Opera Max – Save Your Data Plan
Compressing photos and videos always means a compromise, but Opera Max allows you to save on fairly painless data.
There are times when you want – no, you need – to save on much data as possible. Other times, you’re fine gigabytes suck down as fast as your operator or Internet service provider can serve. And you are the one who knows what you need when. And there are many ways to save on data. Use airplane mode. Or simply turn off your phone. This seems a bit drastic though.
Opera Max is one of those applications that has been around for what seems like an eternity, and yet we really take a look. That ends today. And it turns out that it is devilishly simple. It is a VPN tunnel data through its servers, compressing things where he can. This means concretely photos and video, which constitute the bulk of the great stuff your phones and tablets face.
Read Also: How to Save & Reduce Data Usage on Android
But cuts always comes with a compromise. So let’s take a look and see if Opera Max is good for a data management solution full time, or if it is something you’ll want to use from time to time.
Opera Max Install is simple and well done. You get a few screens that explain the advantages of Opera boasts Max without really explaining what is happening. “Opera Max saves your data and extends your data plan.” Not really – it keeps on the applications you use every day using as much data because Opera is the interception and compression what happens and it is not exactly a new idea -.
Google has been doing the same thing through Chrome for a while – and anyone who has seen HBO Silicon Valley should be pretty familiar with compression now. Opera Max goes further, however, acting as a VPN to complete all that is coming in.

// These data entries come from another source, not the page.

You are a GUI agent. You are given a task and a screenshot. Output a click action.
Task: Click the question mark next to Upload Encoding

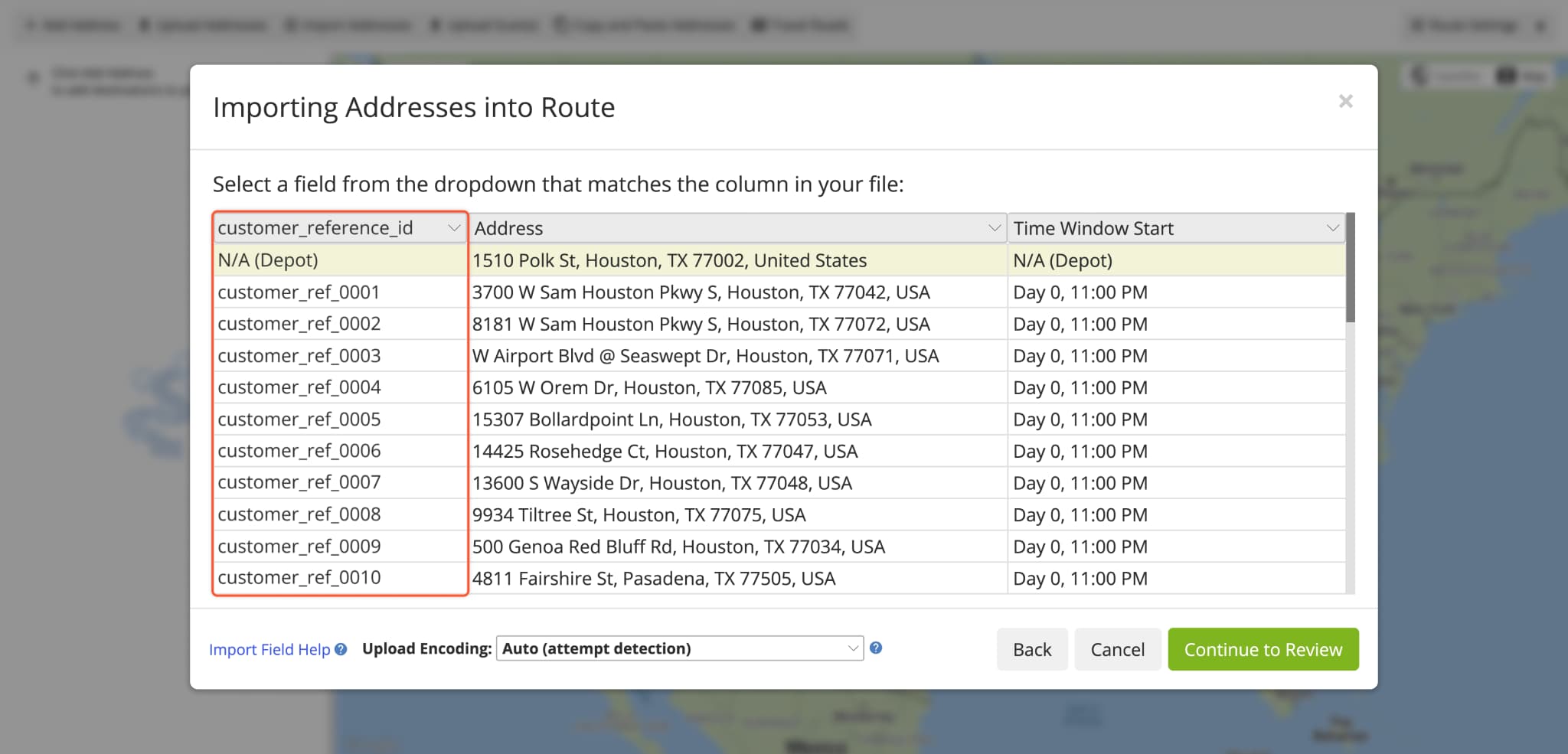(x=876, y=648)
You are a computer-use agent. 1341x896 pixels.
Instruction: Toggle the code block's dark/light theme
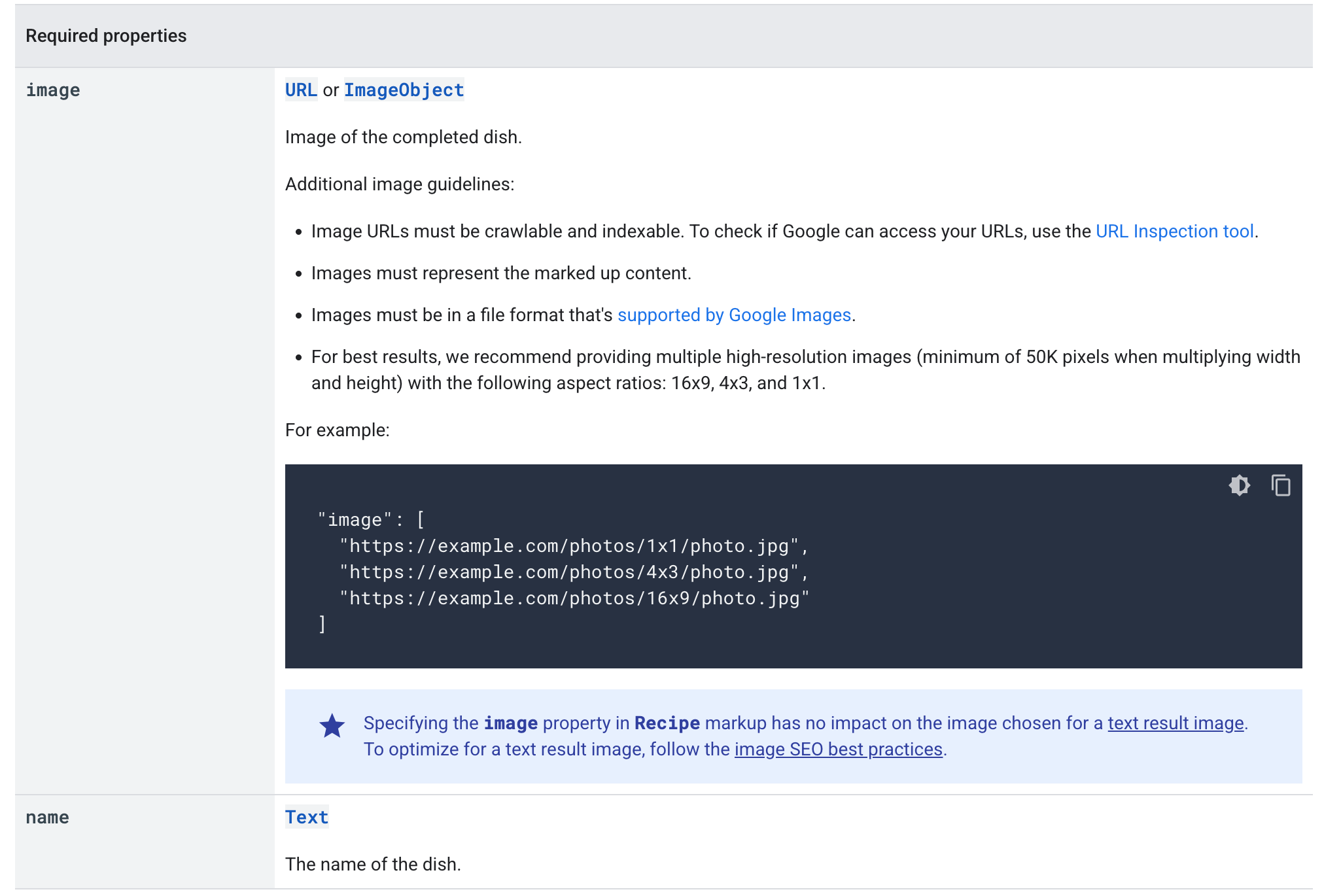(1240, 486)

So, images and videos load faster. After spending a few days with Opera Max I do not know what I could see no obvious difference in speed, but that is probably because I’m on a fast connection most of the time anyway. If you’re on a slower connection, however, you may well see a real difference.
But that’s where the really cool part comes in. You have some control over which seriously affects Opera Max, and what does not.

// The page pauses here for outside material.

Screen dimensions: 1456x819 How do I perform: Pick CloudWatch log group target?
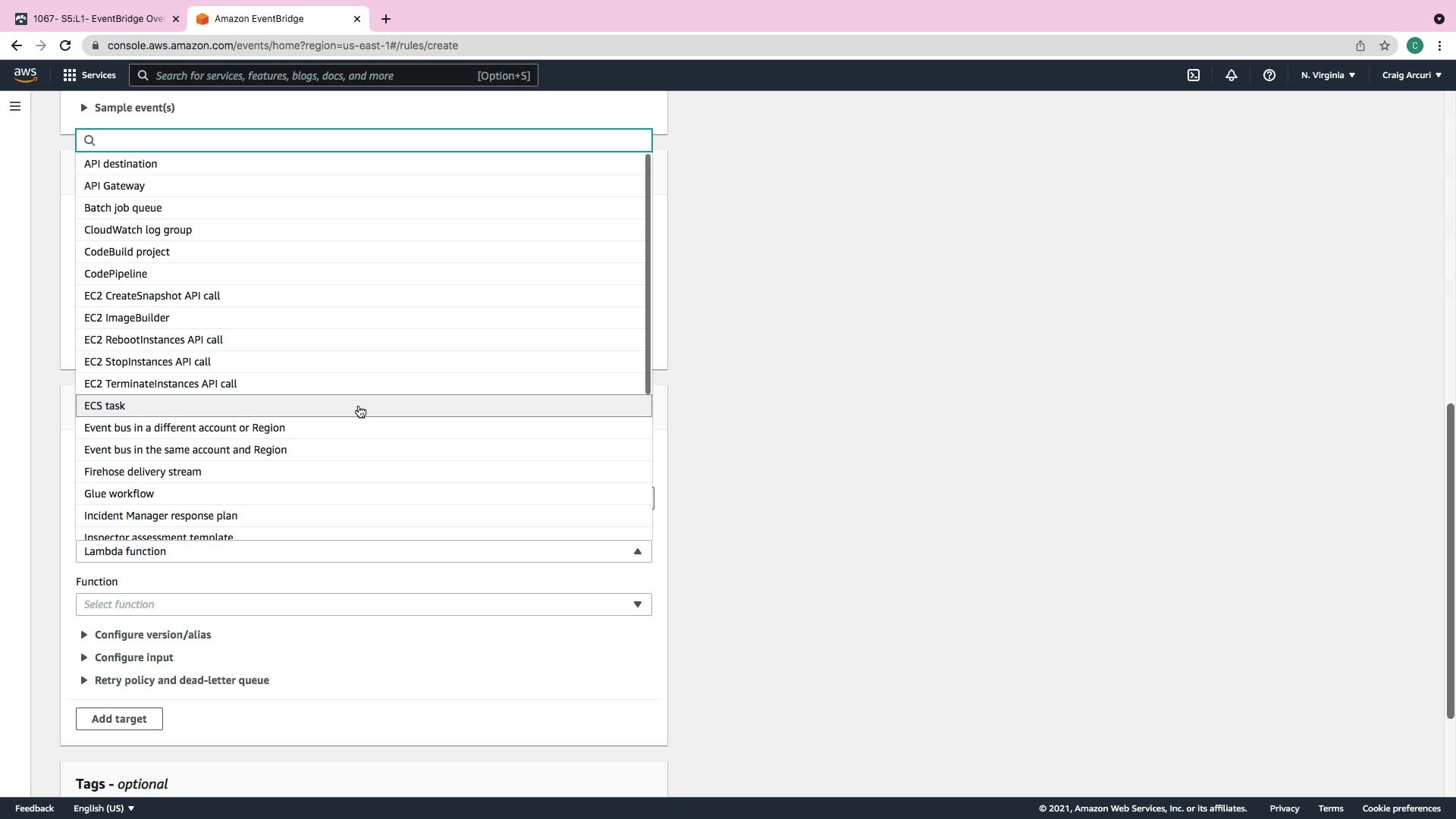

You can start by deciding if you want it to compress mobile data or data over wifi. (For my money I give up compression on Wifi, Wifi as it is.)
But then, you can go down even further and control things on the implementation plan. Press either the mobile data or Wifi menus to see how an individual application data pulled in, and how Opera Max saved by compression. It will even show you how much data they use all day, so it’s very detailed.

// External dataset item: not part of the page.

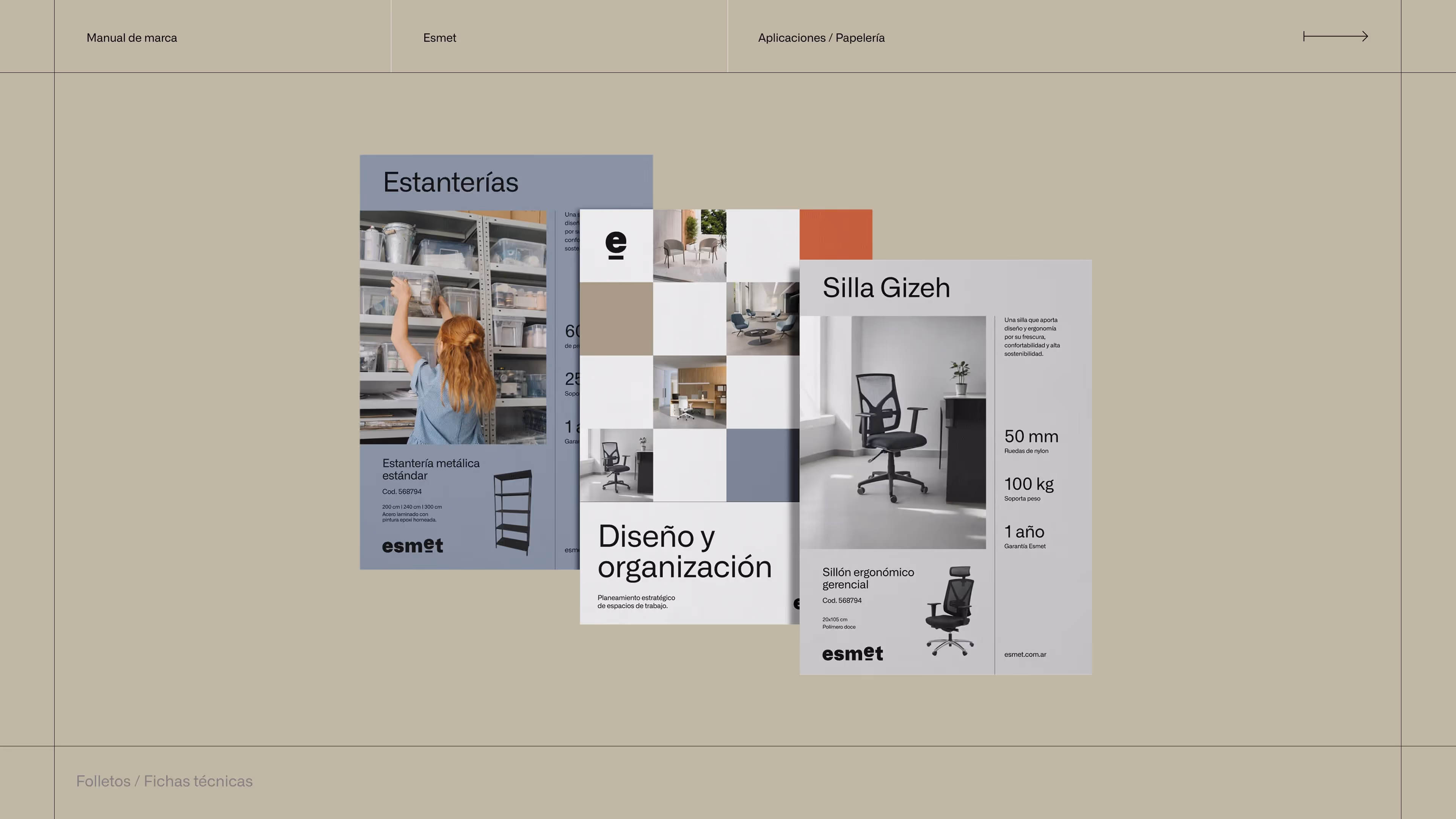The image size is (1456, 819).
Task: Click esmet logo on Estanterías flyer
Action: [412, 546]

And this is where you can also control whether Opera Max is the data compression only for a specific application on mobile data or Wifi, or not at all. You can also see the use on a monthly basis.
Although you might not use Opera Max 24/7 there are times when it can certainly be helpful.
It is worth taking a tour through the settings too, as is the case, you can control notifications, and how much compression you want to use the application (high, medium, low or no.)
And who separate is applicable for mobile data and WiFi data. It is also interesting to read through the FAQ Opera on the application, if only to find out that the data sent over HTTPS will not be compressed, for obvious reasons (secure data is secure), and IPv6 on Android 4.4 is a no-go, too.
So my bottom line on Opera Max is: If you are looking for a way to retain the date made while using your phone, this is an application to try. I would not use every day, at least in my normal everyday life. And I sure would not bother with it on Wifi.
For where could really make sense to me is when I am abroad and the amount of data that I use directly related to the amount of money I’ll pony. And it makes sense for markets in which high data limits are not the norm – and there are many of these markets there.